Now, let’s compare that estimate to an value that uses the actual values for enthalpy and entropy changes measured at 590 K.

\[\begin{split}\Delta G_\textrm{actual,590K} &= \Delta H_\textrm{590K} - 590 \textrm{ K} \times \Delta S_\textrm{590K} \\ &= 158.36 \frac{\textrm{kJ}}{\textrm{mol}} - 590 \textrm{ K} \times 177.74\frac{\textrm{J}}{\textrm{K mol}} = 53.5 \frac{\textrm{kJ}}{\textrm{mol}}\end{split}\]

We can see that the exact value differs from our initial estimate by about 12%.

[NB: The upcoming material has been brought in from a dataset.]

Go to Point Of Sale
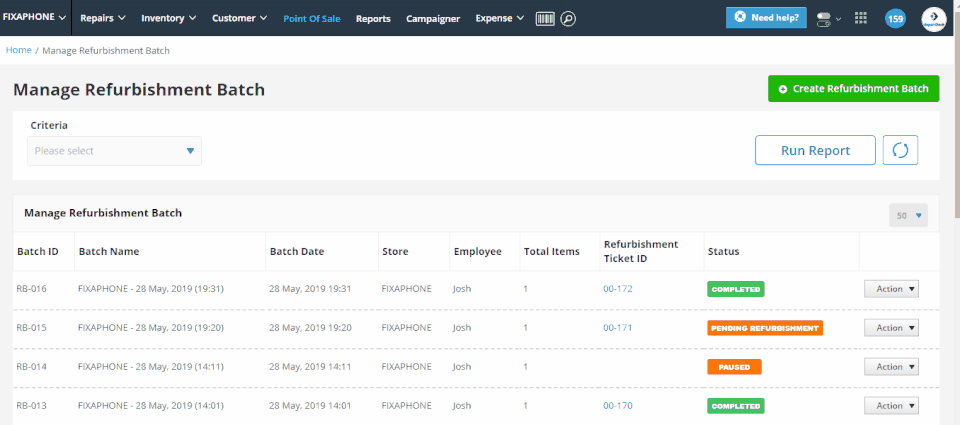The height and width of the screenshot is (425, 960). click(313, 18)
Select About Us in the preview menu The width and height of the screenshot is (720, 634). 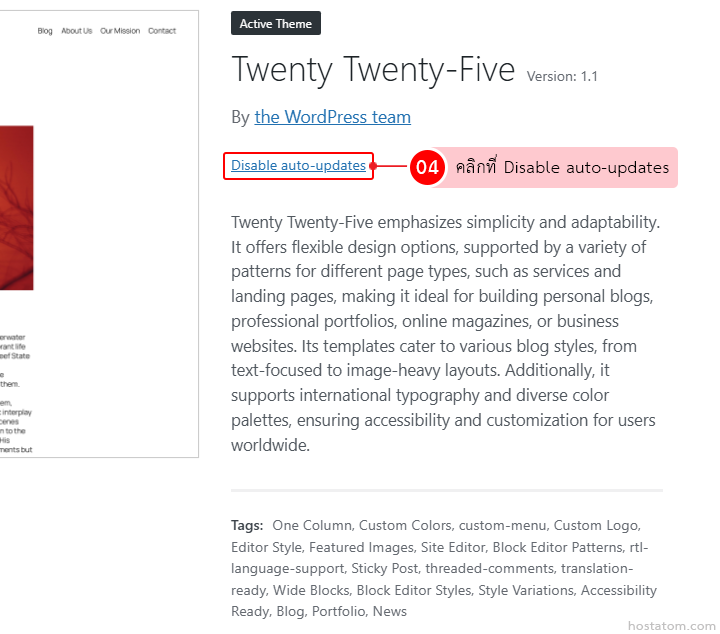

Lastly, let’s use the 590 K enthalpy and entropy data to estimate the temperature at which the chemical reaction would occur at equilibrium. In this case, we will set \(\Delta G=0\) and then solve for the temperature.

\[\Delta G = \Delta H_\textrm{590K} - T \Delta S_\textrm{590K} = 0\]

which we can use to solve for \(T\) as

\[T = \frac{\Delta H_\textrm{590K}}{\Delta S_\textrm{590K}} = \frac{ 158.36 \frac{\textrm{kJ}}{\textrm{mol}} }{ 177.74\frac{\textrm{J}}{\textrm{K mol}} } = 891 \textrm{ K}\]

At ~891 K we expect the reaction to occur approximately at equilibrium. Looking at our equation for \(\Delta G\), we can see that with a positive value of \(\Delta S_\textrm{590K}\), increasing \(T\) would cause the term \(-T \Delta S_\textrm{590K}\) to become a negative number with a larger magnitude that would make \(\Delta G\) become negative at a sufficiently high temperature.

4.4.2. Free Energy at A New Temperature or Pressure

In Section 4.4.1 we estimated the value of \(\Delta G\) at a new temperature using values for enthalpy and entropy changes determined at another temperature. In this section, we will study a more general procedure for calculating \(\Delta G\) for a change in temperature or pressure. Note that we are still primarily interested in using Gibbs free energy for processes at constant temperature and pressure since Gibbs free energy is meaningful under those conditions to either determine whether a process is spontaneous or not as well as to determine how much non-pressure volume work could be done at that condition. Nonetheless, when performing alternate path type calculations, learning how to calculate \(\Delta G\) for a change in pressure or temperature is generally valuable.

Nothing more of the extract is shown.